__PROVIDED TEXT__
BEGIN
The mass mobilization required for WWII ultimately returned military justice reform to the forefront of national attention. To meet the demands of the war, the Army grew from just over 1.4 million soldiers—to eight million. The Navy doubled in size to 4.5 million sailors. Twelve million Americans served in the war. Nearly two million (15%) faced trial by court-martial. Internal and external critics of the existing system again called for commanders to be removed from military justice. Responding to such critics, the new Secretary of Defense, James Forrestal, placed Professor Edmund Morgan in charge of a committee charged with establishing a Uniform Code of Military Justice (UCMJ)—applicable to all the armed services. A former soldier himself, Professor Morgan was a protégé of Ansell.

Professor Edmund Morgan

Once again, reformers failed in removing military commanders from military justice. But Morgan’s committee proposed, and Congress ultimately created, Boards of Review in each of the armed services. These tribunals had jurisdiction to hear appeals from courts-martial in which the military Accused received more than a year in confinement, or a punitive discharge (Bad Conduct Discharge or Dishonorable Discharge), and retained striking powers. Like all intermediate error correction courts and tribunals, these tribunals were empowered to hear appeals alleging errors in the application of military and constitutional law. But they also retained two other distinct powers. Because each military commander with authority to convene a court-martial remained the final authority on the imposed sentence, Boards of Review were to ensure such sentences were both uniform across the service and appropriate through the ability to reassess sentence appropriateness. And, in the greatest advance in removing military commanders from military justice decisions, Boards of Review retained full fact finding power. Though they did not observe the witnesses at trial, these tribunals had the power to completely disregard the court-martial below, reassess the sentence, and determine whether an Accused was in fact guilty. For the first time in more than two hundred years of American military history, a body of individuals trained in the law could completely disregard the decisions made by a military commander—and their decisions were final.
END
__WORK TASK A__
Answer these from the passage on military justice reform:
(i) How many Americans served in WWII?
(ii) Whom did Secretary of Defense James Forrestal put in charge of the committee to establish a Uniform Code of Military Justice?
(iii) What sentences made a court-martial appealable to the Boards of Review?
__WORK TASK B__
Could you write a continuation of the passage on military justice reform, picking up after its final sentence?
The data that follow come from a different source.

__GIVEN DATA__
BEGIN
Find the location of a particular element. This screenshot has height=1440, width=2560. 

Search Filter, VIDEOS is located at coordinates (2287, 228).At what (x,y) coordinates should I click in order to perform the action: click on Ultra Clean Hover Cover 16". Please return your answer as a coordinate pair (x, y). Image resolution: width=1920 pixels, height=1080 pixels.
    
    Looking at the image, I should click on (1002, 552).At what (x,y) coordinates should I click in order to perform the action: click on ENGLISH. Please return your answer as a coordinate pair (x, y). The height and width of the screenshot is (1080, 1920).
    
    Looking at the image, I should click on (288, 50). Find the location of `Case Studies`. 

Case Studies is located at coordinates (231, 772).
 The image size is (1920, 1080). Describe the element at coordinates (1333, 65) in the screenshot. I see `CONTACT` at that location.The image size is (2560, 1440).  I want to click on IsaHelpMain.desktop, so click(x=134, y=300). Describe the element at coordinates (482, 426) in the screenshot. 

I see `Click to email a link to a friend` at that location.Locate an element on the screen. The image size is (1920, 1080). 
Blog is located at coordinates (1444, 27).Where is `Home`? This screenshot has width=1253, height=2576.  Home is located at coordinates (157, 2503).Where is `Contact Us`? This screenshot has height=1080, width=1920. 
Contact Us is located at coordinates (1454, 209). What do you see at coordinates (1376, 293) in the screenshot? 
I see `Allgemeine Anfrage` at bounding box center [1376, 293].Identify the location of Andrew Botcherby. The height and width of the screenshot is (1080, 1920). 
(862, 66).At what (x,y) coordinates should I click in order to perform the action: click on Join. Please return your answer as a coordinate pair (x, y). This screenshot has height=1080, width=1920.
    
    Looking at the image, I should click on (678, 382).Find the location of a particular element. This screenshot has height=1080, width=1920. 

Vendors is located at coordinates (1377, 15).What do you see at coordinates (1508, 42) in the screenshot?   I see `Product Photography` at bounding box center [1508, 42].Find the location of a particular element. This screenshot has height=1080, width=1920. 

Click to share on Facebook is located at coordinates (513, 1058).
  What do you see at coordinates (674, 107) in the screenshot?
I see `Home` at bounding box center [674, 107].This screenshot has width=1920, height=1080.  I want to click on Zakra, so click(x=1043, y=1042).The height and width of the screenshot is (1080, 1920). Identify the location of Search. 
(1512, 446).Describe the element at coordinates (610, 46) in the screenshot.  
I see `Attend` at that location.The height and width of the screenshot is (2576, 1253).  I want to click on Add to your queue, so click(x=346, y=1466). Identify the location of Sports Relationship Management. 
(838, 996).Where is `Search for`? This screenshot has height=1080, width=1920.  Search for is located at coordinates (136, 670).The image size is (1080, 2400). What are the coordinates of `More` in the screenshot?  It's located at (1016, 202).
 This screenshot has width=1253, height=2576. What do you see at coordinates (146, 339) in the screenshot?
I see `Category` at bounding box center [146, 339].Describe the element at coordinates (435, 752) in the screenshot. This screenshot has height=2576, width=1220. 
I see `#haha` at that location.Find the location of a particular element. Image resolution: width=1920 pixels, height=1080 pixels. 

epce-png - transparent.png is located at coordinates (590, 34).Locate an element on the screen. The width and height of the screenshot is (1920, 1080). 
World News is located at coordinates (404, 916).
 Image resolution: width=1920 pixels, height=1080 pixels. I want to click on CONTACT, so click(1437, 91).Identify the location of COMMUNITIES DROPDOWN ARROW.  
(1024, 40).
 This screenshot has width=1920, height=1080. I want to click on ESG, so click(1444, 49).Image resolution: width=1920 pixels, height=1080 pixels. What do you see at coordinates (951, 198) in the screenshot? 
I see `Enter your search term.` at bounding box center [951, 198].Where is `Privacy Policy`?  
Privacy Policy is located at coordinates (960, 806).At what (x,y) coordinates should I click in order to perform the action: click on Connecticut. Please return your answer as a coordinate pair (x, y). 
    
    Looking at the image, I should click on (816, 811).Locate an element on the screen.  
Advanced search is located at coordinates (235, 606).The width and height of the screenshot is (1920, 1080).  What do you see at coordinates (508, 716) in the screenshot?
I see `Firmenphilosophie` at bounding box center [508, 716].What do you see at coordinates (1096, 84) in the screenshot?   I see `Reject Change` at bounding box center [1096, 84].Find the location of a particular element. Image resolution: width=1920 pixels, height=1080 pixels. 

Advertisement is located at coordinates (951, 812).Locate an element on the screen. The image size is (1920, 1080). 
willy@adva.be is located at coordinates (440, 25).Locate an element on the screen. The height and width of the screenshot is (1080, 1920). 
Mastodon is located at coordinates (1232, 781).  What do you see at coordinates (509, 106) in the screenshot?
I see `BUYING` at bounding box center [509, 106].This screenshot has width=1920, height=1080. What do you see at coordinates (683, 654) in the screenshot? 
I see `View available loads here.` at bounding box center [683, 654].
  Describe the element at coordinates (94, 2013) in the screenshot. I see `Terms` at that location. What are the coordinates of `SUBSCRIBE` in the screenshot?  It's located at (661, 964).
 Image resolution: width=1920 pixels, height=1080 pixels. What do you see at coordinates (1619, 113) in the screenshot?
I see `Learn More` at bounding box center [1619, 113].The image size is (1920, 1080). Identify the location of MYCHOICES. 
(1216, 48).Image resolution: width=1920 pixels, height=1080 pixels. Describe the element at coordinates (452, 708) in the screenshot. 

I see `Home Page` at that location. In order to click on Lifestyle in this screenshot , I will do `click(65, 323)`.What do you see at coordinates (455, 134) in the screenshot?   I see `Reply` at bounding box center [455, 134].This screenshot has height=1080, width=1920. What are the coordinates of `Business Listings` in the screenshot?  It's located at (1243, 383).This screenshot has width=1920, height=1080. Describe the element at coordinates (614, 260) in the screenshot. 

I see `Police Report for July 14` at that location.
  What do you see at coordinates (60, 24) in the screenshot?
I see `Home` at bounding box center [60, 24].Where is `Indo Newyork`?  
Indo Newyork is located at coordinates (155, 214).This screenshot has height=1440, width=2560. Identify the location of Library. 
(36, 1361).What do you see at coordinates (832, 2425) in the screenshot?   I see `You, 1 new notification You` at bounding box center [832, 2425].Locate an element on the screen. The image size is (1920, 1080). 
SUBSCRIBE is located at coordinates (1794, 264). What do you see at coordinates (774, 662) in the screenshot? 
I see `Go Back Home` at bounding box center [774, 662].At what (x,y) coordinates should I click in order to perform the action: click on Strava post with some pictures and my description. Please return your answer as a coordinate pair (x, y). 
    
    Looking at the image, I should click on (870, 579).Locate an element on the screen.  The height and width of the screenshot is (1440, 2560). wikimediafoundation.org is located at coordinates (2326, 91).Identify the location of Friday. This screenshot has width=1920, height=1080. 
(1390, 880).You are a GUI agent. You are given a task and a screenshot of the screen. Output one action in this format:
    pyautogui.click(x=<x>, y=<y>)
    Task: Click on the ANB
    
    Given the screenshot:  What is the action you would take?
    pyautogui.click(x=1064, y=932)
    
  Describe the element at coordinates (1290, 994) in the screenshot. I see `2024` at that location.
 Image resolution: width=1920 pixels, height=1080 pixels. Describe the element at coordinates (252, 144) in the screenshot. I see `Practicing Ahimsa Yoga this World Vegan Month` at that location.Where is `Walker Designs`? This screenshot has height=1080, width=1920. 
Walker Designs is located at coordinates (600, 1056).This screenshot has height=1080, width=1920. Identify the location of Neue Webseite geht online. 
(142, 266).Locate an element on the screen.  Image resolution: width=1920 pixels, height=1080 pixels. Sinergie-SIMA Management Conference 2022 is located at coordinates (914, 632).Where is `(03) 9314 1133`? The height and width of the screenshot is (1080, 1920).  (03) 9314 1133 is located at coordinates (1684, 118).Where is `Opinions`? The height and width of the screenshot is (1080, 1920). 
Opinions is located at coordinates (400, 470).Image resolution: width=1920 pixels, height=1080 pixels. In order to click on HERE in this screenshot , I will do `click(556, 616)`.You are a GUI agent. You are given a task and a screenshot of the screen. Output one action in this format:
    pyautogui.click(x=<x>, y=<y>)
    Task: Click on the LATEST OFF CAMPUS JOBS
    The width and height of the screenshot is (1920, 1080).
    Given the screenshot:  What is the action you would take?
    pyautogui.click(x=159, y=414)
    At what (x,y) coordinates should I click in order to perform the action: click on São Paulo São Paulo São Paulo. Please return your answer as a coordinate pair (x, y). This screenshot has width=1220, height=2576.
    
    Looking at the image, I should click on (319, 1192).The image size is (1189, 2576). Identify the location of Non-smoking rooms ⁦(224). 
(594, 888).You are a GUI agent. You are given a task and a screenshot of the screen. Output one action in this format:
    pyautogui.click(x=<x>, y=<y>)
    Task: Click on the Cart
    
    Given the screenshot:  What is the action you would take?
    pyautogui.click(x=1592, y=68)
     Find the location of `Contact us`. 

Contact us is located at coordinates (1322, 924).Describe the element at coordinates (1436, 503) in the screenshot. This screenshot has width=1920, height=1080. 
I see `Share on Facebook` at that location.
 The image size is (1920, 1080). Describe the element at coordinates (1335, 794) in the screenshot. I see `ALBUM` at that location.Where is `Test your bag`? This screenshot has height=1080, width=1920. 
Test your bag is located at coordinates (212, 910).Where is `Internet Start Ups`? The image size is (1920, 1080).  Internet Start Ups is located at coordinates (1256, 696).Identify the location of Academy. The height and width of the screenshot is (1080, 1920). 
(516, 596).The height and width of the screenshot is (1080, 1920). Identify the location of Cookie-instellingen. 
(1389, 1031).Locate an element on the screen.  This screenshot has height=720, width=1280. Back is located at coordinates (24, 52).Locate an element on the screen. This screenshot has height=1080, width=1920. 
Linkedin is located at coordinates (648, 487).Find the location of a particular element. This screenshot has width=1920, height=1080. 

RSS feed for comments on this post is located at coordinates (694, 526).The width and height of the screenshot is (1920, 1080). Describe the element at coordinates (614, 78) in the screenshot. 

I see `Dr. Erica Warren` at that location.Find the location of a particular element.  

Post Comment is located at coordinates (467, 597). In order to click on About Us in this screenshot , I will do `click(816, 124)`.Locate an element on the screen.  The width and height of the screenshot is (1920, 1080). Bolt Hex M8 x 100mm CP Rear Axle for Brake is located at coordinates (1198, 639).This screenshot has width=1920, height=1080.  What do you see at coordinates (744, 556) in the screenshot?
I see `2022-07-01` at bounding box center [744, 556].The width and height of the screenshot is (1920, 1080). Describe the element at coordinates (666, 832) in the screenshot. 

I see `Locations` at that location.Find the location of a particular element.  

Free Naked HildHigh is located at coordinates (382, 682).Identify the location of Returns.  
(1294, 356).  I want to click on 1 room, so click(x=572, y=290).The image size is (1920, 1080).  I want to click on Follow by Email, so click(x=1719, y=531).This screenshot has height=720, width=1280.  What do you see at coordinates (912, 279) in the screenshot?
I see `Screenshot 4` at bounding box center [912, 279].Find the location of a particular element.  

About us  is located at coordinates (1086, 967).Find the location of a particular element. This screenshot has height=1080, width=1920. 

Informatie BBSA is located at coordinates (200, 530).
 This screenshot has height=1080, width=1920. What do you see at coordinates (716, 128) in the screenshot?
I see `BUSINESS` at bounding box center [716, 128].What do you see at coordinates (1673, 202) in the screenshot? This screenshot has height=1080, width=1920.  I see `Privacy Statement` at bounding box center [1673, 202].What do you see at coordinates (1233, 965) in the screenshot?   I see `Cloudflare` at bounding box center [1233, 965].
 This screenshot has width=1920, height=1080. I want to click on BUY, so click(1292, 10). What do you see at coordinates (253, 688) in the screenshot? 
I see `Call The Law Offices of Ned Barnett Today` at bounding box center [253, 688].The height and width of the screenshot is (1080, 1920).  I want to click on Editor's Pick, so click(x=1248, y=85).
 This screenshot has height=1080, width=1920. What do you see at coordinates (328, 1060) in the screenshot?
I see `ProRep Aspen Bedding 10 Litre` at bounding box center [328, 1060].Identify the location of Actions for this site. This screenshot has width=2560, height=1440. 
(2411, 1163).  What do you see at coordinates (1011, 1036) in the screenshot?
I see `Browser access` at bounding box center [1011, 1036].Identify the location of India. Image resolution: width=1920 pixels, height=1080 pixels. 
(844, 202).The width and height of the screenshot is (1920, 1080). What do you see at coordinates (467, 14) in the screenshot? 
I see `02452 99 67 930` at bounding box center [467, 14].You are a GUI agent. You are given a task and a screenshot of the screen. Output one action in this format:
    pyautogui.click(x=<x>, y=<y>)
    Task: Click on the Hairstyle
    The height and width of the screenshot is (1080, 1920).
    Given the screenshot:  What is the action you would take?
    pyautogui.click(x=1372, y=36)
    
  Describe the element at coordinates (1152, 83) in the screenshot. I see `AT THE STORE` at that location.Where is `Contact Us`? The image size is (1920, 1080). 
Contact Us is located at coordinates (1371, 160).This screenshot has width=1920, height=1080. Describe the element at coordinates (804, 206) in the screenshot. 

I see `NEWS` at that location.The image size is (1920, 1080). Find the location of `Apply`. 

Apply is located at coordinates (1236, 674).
END
__TASK ANSWER A__
(i) Twelve million.
(ii) Professor Edmund Morgan.
(iii) More than a year in confinement, or a punitive discharge (a Bad Conduct Discharge or Dishonorable Discharge).

__TASK ANSWER B__
An Article I civilian court, now called the United States Court of Appeals for the Armed Forces (CAAF), rounded out this three-tiered judicial system. And in 1984, Congress amended the jurisdiction of the Supreme Court of the United States to include decisions by the CAAF.

In the decades since the enactment of the UCMJ, Congress has enacted various proposals that have sought to professionalize the military court-martial, which is today largely considered a full-blown federal trial. It has also taken steps to clarify the CAAF as a court in every respect, organized inside the Department of Defense for administrative purposes only. But other than renaming the Boards of Review twice, ultimately settling on Court of Criminal Appeals, these tribunals have largely avoided reform attention.

Some scholars have recently argued that these service-based tribunals, composed of senior military lawyers serving up to two year assignments, no longer serve either of the two specified purposes for their creation—sentence appropriateness and de novo factual review—if they ever did. Perhaps, with more professionalized courts-martial exercising some independence from command, and supervised by an established and respected civilian appellate court, these tribunals no longer need these powers. But intermediate tribunals serve another, inherent purpose—error correction.

In a three-tiered judicial system, the purpose of intermediate courts is to focus on error correction, which is the review of claims that the trial court misapplied controlling law or claims of first impression. This relieves the court of last resort of this duty so it can focus on the proper role of such a court—law declaration. The federal court system is a textbook example of how this works.

Through my previous research, I have proposed that the CAAF is a court of last resort that far too often engages in error correction. My latest research examines the relationship between these tribunals, appellate counsel, and the CAAF to try and understand why. Perhaps it may be time to consider the continued existence of this early reform effort.